Reputation: 508
I'm building an REST API in Grails 2.4.4 and relying on RestfulController to handle basic CRUD type functionality. The front end is being built in AngularJS 1.3 and for the most part Angular's $resource and Grails RestfulController work perfectly and don't require that I write a lot of boilerplate code. I have one major problem though which is that a domain object with a hasMany relationship doesn't bind as expected when I POST the JSON from Angular to Grails.
For example take the following domain objects:
class Task {
String name
//auto timestamps
Date dateCreated
Date lastUpdated
static hasMany = [filters:TaskFilter]
static constraints = {
}
}
class TaskFilter {
String filterMetaData
static belongsTo = [task:Task]
static constraints = {
task column: 'task_id'
}
}
When I POST an object like this for example:
{name: "Task 1", filters: [{filterMetaData:'some-meta-data'}]}
I get the following error in Grails:
| Error 2015-02-10 17:41:34,619 [http-bio-8080-exec-5] ERROR errors.GrailsExceptionResolver - NullPointerException occurred when processing request: [POST] /api/studies/1/tasks
Stacktrace follows:
Message: null
Line | Method
->> 99 | $tt__save in grails.rest.RestfulController
- - - - - - - - - - - - - - - - - - - - - - - - - - - - - - - - - - - -
| 198 | doFilter in grails.plugin.cache.web.filter.PageFragmentCachingFilter
| 63 | doFilter . . . . . in grails.plugin.cache.web.filter.AbstractFilter
| 104 | processFilterChain in com.odobo.grails.plugin.springsecurity.rest.RestTokenValidationFilter
| 71 | doFilter . . . . . in ''
| 53 | doFilter in grails.plugin.springsecurity.web.filter.GrailsAnonymousAuthenticationFilter
| 122 | doFilter . . . . . in com.odobo.grails.plugin.springsecurity.rest.RestAuthenticationFilter
| 82 | doFilter in grails.plugin.springsecurity.web.authentication.logout.MutableLogoutFilter
| 63 | doFilter . . . . . in com.odobo.grails.plugin.springsecurity.rest.RestLogoutFilter
| 82 | doFilter in com.brandseye.cors.CorsFilter
| 1145 | runWorker . . . . in java.util.concurrent.ThreadPoolExecutor
| 615 | run in java.util.concurrent.ThreadPoolExecutor$Worker
^ 745 | run . . . . . . . in java.lang.Thread
I'm not exactly sure what is going on with this error as it's pretty vague but the Task and the TaskFilter are rolled back and nothing is saved.

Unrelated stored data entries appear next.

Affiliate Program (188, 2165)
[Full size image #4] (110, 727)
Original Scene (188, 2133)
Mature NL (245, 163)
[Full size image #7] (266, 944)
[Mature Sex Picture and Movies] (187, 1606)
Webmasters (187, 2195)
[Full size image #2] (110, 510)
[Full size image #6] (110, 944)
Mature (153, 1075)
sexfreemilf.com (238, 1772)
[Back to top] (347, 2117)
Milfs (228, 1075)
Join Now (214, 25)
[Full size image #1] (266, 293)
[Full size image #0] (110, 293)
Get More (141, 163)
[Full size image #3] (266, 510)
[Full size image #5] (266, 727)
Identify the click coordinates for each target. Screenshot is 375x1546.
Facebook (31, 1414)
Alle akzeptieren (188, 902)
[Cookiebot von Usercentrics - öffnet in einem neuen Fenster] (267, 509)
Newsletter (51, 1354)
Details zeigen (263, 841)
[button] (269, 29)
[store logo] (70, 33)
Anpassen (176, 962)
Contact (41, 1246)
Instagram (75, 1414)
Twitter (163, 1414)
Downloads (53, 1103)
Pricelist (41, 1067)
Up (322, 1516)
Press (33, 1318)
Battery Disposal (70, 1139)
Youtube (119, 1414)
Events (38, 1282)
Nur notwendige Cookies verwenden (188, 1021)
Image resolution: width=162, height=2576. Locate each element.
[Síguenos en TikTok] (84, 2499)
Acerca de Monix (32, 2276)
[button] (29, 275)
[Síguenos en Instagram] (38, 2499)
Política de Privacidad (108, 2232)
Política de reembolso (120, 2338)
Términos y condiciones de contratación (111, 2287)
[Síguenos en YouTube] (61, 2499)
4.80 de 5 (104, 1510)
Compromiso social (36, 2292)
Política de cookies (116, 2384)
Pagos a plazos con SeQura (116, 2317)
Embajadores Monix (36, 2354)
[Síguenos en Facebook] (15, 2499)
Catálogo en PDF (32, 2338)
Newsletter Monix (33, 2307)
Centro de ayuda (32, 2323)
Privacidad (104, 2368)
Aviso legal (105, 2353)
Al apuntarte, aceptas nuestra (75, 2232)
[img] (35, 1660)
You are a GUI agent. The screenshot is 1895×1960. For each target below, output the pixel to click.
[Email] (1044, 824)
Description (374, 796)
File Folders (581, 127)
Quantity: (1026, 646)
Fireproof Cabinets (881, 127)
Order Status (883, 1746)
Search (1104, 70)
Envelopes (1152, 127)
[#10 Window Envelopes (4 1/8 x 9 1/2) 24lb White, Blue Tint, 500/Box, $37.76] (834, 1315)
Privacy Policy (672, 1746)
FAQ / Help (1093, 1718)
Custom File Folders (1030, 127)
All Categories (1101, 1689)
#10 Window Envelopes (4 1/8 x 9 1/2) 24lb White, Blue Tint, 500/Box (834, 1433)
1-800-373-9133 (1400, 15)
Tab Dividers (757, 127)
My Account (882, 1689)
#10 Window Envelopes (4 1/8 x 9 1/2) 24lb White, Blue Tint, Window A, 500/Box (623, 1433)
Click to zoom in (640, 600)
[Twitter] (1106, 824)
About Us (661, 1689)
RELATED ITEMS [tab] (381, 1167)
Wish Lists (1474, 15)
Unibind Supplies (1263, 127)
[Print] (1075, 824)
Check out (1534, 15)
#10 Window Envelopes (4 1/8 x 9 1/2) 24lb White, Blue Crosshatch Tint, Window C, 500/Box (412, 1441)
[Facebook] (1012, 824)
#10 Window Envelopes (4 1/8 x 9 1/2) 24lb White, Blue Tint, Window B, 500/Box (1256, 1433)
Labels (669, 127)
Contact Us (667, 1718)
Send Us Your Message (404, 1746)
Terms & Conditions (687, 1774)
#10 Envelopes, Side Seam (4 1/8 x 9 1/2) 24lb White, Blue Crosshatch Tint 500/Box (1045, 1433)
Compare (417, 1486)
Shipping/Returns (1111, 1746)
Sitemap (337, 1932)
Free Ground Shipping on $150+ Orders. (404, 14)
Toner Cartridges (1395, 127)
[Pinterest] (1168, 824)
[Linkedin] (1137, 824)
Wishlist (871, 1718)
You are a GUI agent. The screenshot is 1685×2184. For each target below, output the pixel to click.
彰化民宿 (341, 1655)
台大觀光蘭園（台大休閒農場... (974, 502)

The weird thing is that if I get rid of this line of code from TaskFilter:
static belongsTo = [task:Task]
Everything works fine EXCEPT that this then forces me to have a task_task_filter join table instead of the much easier to grok task_id column in task_filter table.
I've been reading posts here and on various forums, blogs and mailing lists for the last couple of days and have not found a solution. Most of the posts are older so I can't tell if they apply but several simply say "You can't bind a JSONArray using Grails" which seems bizarre as it's such a common requirement for any moderately complex data model.
Anyway - if anyone can point me to something concrete and current that either says "you can't do it" or how to actually handle this situation I'd greatly appreciate it. If possible I'd rather avoid having to write custom parsing code to manage this as the rest of RestfulController works like a charm. Also if there is any explanation as why this works when I removed the belongsTo side of the relationship maybe that will help me understand what is going on here.
Just in case anyone is wondering my RestfulController subclass looks like this:
class TaskController extends RestfulController<Task> {
static responseFormats = ['json', 'xml']
TaskController() {
super(Task)
}
}
Upvotes: 0
Views: 1017
Reputation: 508
After much discussion with the grails dev team I've been informed that my understanding of how this should work is not the way Grails works. I assumed (incorrectly) that because the data binding added the TaskFilter to the Task that it would behave as if addToFilters() was called on the Task but for whatever that's not how the collection is created. I don't know what the collection actually is but it definitely does not save them..
The JIRA has been Closed as "behaves as expected".
My workaround after this is the following in my TaskController
@Override
protected Task createResource() {
Task task = super.createResource()
if (task.filters) {
task.filters.each {filter ->
task.addToFilters(filter)
}
}
task
}
Unfortunately any associations in a RestfulController based application will need this same type of code for handling nested resources. I still think Grails should handle this in the framework and I may try and add the feature to the code if I can find time to work on it.